Четыре дня спустя французы вошли в Венецию. Народ с ликованием и музыкой сажал деревья свободы по тому же обряду, как и во Франции. Пели «Карманьолу», перед замками выносили дворянские грамоты и долговые записи простолюдинов и жгли их на кострах. Перед дворцом дожей сожгли золотую книгу венецианского дворянства и шапочку венецианского дожа, а кузнецы и металлурги Венеции в тот же день по предложению французского комиссара заменили евангельский текст под пятою льва св. Марка и на страницах бронзового евангелия выгравировали первую страницу «Декларации прав человека и гражданина». С горящими глазами молодая Италия следила за этим зрелищем.
С доверием и с надеждами на новую, неслыханную свободу пришел во французскую казарму молодой рыжеволосый гигант Уго Фосколо, блестящий автор трагедий, чудных итальянских стихов, увидевший спасение Венеции от австрийского ига под революционными французскими знаменами. Судьбу этого человека испытали многие итальянцы, и так же, как он, они дорого заплатили за короткий хмель этого увлечения.

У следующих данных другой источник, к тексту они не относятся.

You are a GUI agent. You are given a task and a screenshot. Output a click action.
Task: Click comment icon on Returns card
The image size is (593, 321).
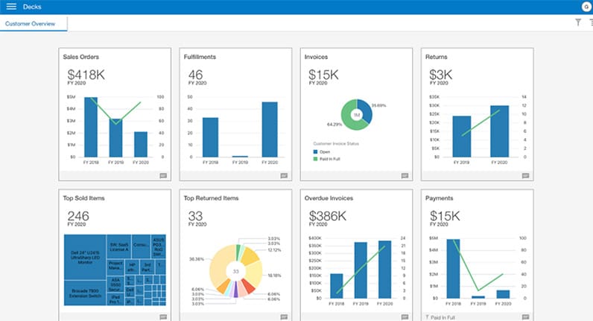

Не сразу Италия почувствовала, что метла, выметающая австрийское иго, «чисто метет» и выметает итальянскую свободу. Временное правительство, учрежденное Бонапартом в Венеции, просуществовало всего лишь несколько месяцев. За красивыми словами циничный французский генерал прятал чисто грабительские намерения. Французская буржуазия имела в лице Бонапарта замечательного приказчика, который, пользуясь правами военной диктатуры, успешно пополнял дефициты французского послереволюционного бюджета. Приток контрибуций был главным источником французского казначейства в эти годы. Война из самозащиты французского Конвента превратилась в акционерное предприятие крупнейших буржуазных авантюристов, и как только, Бонапарту представилась возможность выгодно помириться с Австрией, Наполеон продал Венецию австрийскому императору 17 октября 1797 года в Кампо-Формио.